# Task instructions:
Return each line of the data below verbatim, leaving out the pictures.

# Material supplied:
● ● ● ● ● ● ●
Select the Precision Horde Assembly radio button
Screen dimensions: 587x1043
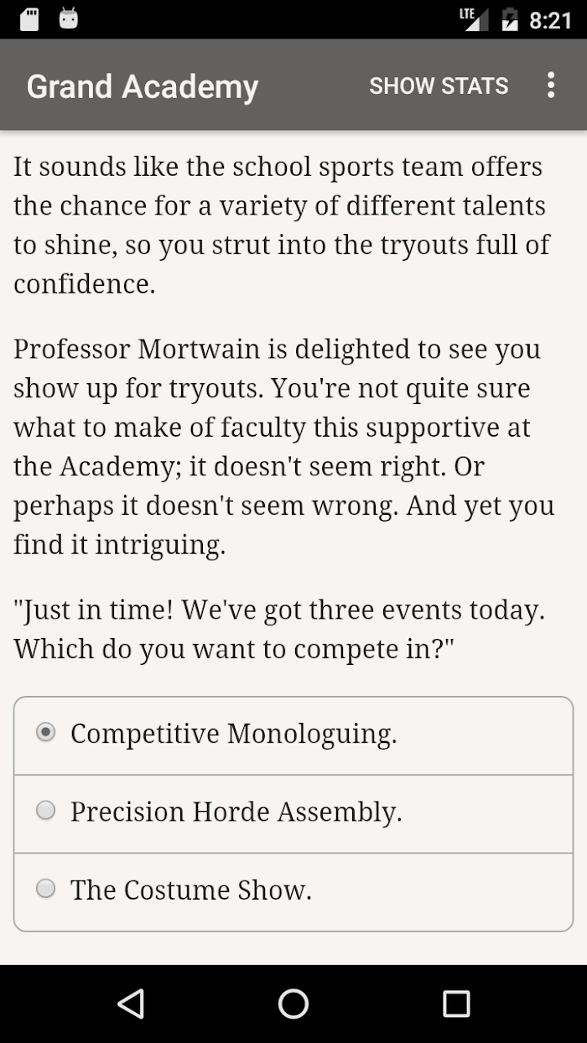[46, 811]
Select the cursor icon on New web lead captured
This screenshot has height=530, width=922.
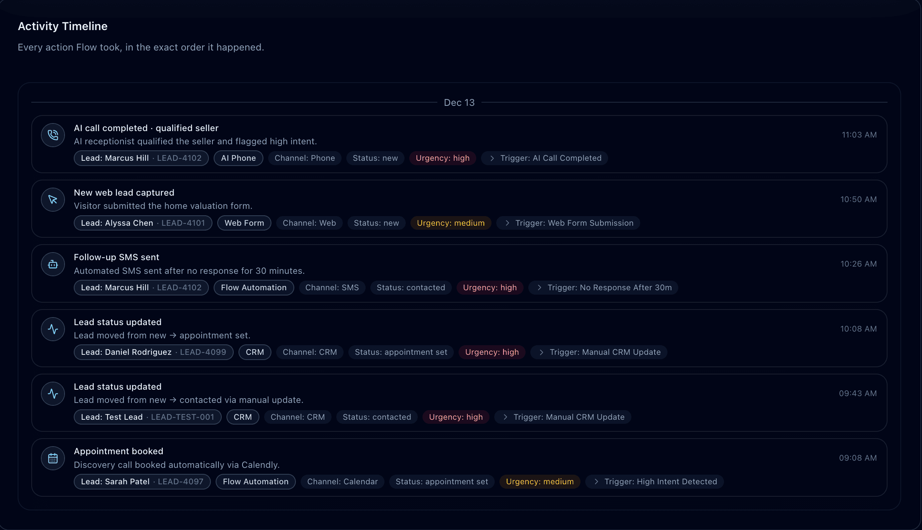(53, 199)
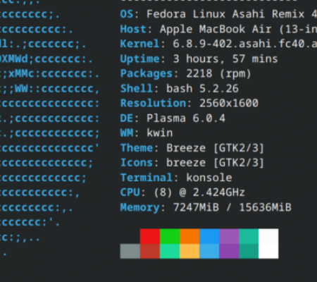317x282 pixels.
Task: Click the Shell bash 5.2.26 line
Action: click(180, 89)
● ● ● ● ● ● ●
# Result of the exercise:
Select the Precision Horde Assembly radio button
Screen dimensions: 587x1043
[46, 811]
Select the cursor icon on New web lead captured
This screenshot has height=530, width=922.
(53, 199)
317x282 pixels.
Task: Click the Shell bash 5.2.26 line
Action: click(180, 89)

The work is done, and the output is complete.